L’actrice Olivia Newton-John est morte, a annoncé lundi son mari dans un communiqué publié sur les réseaux sociaux.

La comédienne, âgée de 73 ans, est «décédée paisiblement dans son ranch en Californie du Sud ce matin, entourée par sa famille et ses amis», précise le communiqué. Elle luttait depuis 30 ans contre un cancer du sein.

Cheveux laqués et blousons de cuir, Olivia Newton-John s’était rendue mondialement célèbre avec son rôle au cinéma dans la comédie musicale culte Grease, au côté de John Travolta. «Ma chère Olivia, tu as rendu nos vies meilleures. Ton influence a été incroyable. Je t’aime tant», a réagi l’acteur dans un communiqué.

A son actif, une quarantaine d’albums country et pop rock – dont Physical, énorme succès en 1981 – et des centaines de concerts donnés à travers la planète.

«Un symbole» dans la lutte contre le cancer

Depuis que le cancer s’était abattu sur elle à la quarantaine – cancer du sein et mastectomie en 1992 puis deux récidives en 2013 et 2017, avec métastases – la star mettait toute son énergie et sa notoriété au service de la lutte contre la maladie.

«Olivia a été un symbole de triomphe et d’espoir depuis 30 ans en partageant son expérience sur le cancer du sein», a écrit son mari, précisant qu’un fonds à son nom avait été créé afin de financer la recherche sur les plantes médicinales et le cancer, le Olivia Newton-John Foundation Fund.

Chanteuse à succès

Née le 26 septembre 1948 à Cambridge, celle que la reine Elizabeth II a titré «Dame commandeur de l’ordre de l’Empire britannique» est la petite-fille du physicien allemand Max Born, dont les travaux sur la théorie des quanta sont couronnés du prix Nobel.

Son père a lui combattu dans les forces britanniques durant la Seconde guerre mondiale, participant à l’arrestation de Rudolf Hess. Celle qu’on surnomme «Livvy» a tout juste cinq ans quand sa famille déménage aux antipodes. Destination Melbourne, Australie. Passionnée de musique, elle remporte à 16 ans un concours local de chant. Sa mère la pousse à exploiter son talent et les voilà toutes deux reparties pour l’Angleterre.

En 1974, I honestly love you est son premier titre à se classer numéro un aux Etats-Unis. La même année, elle représente la Grande-Bretagne à l’Eurovision et termine 4e, s’inclinant derrière… Abba.

Cap alors sur la Californie, où elle se fait un nom sur la scène country et western. L’Anglo-australienne est même consacrée à deux reprises «chanteuse la plus populaire des Etats-Unis» et remporte un Grammy award face à la reine Dolly Parton.

John Travolta, auréolé de son succès dans La Fièvre du samedi soir, souffle son nom pour Grease.
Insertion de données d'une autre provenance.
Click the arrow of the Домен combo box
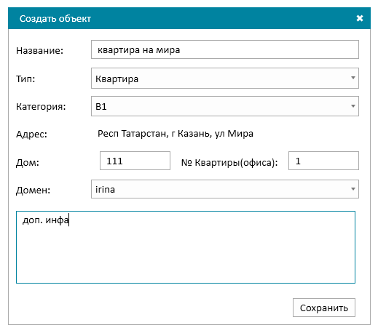This screenshot has height=333, width=378. pos(353,189)
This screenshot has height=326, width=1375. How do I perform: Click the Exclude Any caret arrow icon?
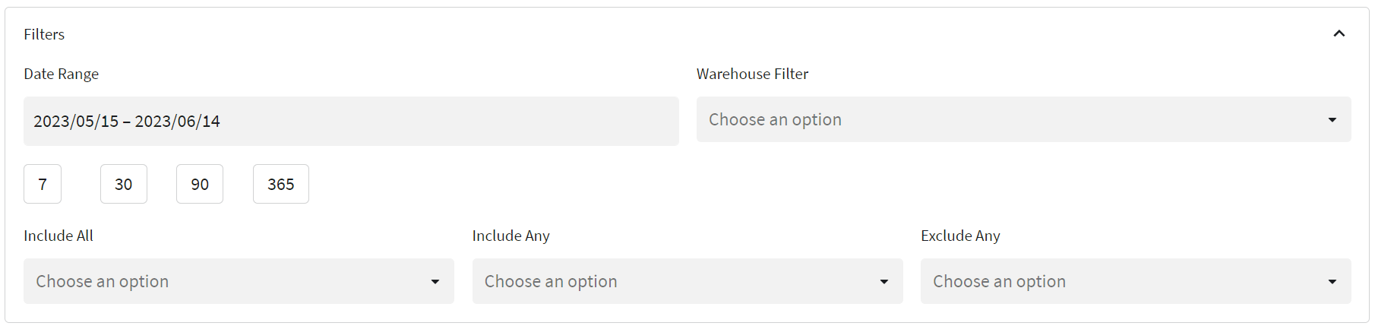coord(1332,282)
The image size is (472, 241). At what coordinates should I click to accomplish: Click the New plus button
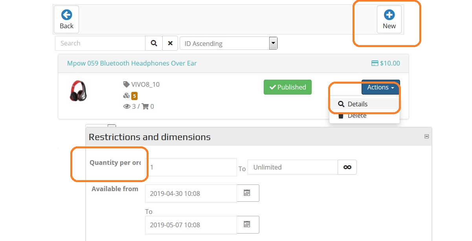[389, 19]
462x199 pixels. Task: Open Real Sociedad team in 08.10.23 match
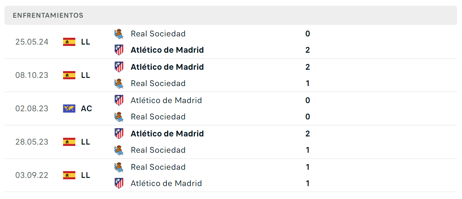point(158,83)
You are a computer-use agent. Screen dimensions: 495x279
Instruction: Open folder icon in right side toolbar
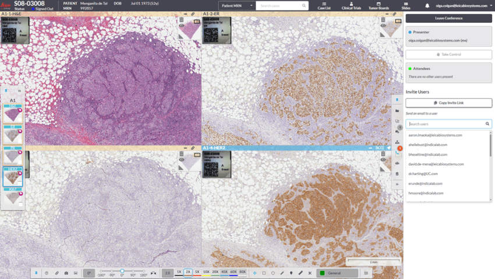tap(397, 110)
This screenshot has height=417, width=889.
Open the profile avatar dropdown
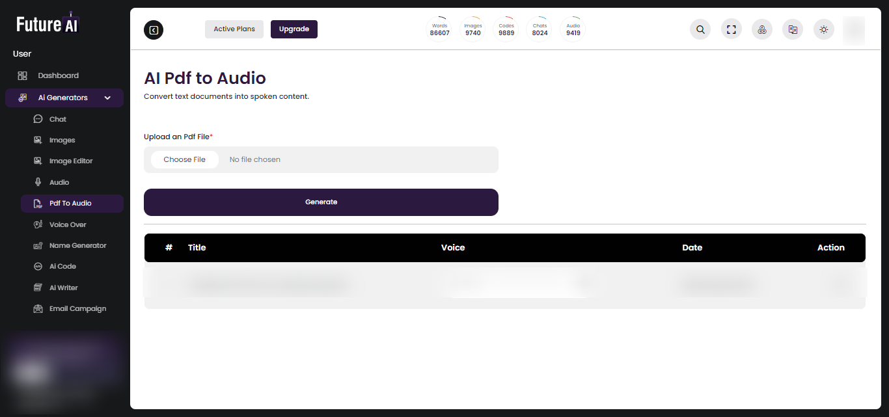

Sorti en 1978, le film est immédiatement un énorme succès mondial. En France, il fait 6 millions d’entrées… Plus que Les Demoiselles de Rochefort ou West Side Story! Tout le monde fredonne Summer nights et You’re the one that I want.

Et son final devient un mythe, avec la métamorphose de Sandy, la blonde et sage lycéenne, en femme fatale qui surgit au milieu de la fête foraine, cigarette au bec, perfecto noir, top aux épaules dénudées, pantalon lamé moulant et talons vertigineux… Sur un rythme endiablé, elle se déhanche et électrise Danny (John Travolta), le rebelle à la banane gominée.

La tenue originale a été adjugée en 2019 aux enchères pour… 405 700 dollars.

Malgré ce succès planétaire, Olivia Newton-John n’a pas poursuivi longtemps sur sa lancée au cinéma. Elle tourne avec Gene Kelly une autre romance musicale, Xanadu, et un nouveau film avec John Travolta, Two of a kind, mais la magie opère moins.

Hormis quelques rôles au cinéma et à la télévision, elle s’est consacrée surtout à la chanson et à son ranch californien où elle vivait entourée d’animaux. Elle sort une quarantaine d’albums country et pop rock – dont Physical, énorme succès en 1981 – et donne des centaines de concerts à travers la planète.